- _Problem to work on_
Convert the part of the listing that opens with the line containing "findings (324, 187)" and closes with the line containing "sensitive (418, 931)" into a two-column CSV with the headers instruction and output. Give one row per entry, with its text and its answer each in a single quoted field and line breaks replaced by spaces.

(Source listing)
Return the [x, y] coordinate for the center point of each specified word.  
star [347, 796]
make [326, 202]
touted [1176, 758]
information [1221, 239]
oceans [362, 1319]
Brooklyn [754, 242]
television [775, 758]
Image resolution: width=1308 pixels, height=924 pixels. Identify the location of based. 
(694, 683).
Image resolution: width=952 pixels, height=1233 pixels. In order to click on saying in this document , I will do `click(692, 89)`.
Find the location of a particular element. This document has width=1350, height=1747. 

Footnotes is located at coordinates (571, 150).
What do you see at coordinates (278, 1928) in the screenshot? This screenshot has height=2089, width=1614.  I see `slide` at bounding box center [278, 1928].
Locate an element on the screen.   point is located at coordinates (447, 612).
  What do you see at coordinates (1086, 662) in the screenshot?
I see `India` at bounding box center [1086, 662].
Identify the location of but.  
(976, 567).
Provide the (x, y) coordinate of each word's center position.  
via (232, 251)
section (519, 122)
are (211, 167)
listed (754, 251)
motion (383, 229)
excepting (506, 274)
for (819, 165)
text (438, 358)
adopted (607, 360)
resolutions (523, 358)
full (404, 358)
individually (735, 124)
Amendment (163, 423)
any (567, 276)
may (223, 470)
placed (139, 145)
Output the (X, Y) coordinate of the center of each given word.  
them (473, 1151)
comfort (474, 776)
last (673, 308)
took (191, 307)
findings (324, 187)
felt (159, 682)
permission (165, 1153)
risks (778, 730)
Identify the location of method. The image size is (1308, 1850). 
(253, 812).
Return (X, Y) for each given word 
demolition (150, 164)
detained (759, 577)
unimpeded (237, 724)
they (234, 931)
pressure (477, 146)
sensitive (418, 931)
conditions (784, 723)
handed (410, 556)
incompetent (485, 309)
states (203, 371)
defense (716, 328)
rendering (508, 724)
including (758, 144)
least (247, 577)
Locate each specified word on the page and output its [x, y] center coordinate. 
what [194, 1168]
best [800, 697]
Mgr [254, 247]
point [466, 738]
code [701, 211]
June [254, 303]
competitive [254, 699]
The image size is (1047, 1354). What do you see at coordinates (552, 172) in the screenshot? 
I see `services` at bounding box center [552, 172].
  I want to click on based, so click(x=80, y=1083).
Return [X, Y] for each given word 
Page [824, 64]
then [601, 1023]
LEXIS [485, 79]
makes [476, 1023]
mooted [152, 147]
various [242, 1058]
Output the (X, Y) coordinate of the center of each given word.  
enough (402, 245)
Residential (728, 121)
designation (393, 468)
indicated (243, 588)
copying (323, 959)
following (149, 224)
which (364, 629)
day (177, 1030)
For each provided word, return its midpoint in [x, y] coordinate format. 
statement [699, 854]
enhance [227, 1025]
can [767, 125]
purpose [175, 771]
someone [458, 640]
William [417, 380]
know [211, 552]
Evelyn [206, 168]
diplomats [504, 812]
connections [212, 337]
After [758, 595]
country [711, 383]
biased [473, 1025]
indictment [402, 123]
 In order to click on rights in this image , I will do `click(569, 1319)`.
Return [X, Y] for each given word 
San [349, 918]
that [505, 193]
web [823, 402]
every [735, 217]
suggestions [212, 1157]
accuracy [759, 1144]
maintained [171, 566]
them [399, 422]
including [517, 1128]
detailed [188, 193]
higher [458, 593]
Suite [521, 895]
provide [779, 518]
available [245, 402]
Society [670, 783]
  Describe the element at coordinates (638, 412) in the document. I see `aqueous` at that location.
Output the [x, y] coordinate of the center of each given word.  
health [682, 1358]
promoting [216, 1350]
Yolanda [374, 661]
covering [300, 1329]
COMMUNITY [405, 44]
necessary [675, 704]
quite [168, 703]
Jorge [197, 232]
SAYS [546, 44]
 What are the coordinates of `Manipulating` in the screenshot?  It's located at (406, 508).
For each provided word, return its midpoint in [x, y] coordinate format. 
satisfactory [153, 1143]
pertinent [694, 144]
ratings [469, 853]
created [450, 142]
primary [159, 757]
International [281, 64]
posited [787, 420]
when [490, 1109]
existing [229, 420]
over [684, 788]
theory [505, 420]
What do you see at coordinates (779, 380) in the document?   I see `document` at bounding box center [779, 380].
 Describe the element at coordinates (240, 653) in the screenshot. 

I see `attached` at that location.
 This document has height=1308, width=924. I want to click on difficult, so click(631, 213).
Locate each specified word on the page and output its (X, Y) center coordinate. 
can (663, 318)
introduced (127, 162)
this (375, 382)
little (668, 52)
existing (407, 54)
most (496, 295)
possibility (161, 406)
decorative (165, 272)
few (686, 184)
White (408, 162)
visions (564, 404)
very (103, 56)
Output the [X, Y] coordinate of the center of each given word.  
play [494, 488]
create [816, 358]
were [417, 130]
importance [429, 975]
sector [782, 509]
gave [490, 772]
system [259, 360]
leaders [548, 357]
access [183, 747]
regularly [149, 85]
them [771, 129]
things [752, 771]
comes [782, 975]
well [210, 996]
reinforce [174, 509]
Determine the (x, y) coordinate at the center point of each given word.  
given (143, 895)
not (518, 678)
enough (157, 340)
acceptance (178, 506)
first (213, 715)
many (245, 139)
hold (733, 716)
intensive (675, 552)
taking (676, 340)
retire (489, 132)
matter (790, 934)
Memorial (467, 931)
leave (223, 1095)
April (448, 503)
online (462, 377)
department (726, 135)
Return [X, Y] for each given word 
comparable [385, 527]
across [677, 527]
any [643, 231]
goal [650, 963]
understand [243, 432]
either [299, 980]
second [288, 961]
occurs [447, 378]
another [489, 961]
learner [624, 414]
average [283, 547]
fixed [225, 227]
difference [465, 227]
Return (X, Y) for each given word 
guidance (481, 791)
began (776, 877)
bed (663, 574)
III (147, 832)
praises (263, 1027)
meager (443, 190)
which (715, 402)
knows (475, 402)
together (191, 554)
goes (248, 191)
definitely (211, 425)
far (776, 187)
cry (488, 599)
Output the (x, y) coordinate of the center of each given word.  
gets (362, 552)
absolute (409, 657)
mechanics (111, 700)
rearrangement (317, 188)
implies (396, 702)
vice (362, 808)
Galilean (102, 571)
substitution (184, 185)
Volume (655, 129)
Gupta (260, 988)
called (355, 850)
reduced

- _Response_
instruction,output
"findings","(324, 187)"
"felt","(159, 682)"
"permission","(165, 1153)"
"risks","(778, 730)"
"Identify the location of method. The image size is (1308, 1850).","(253, 812)."
"Return (X, Y) for each given word demolition","(150, 164)"
"detained","(759, 577)"
"unimpeded","(237, 724)"
"they","(234, 931)"
"pressure","(477, 146)"
"sensitive","(418, 931)"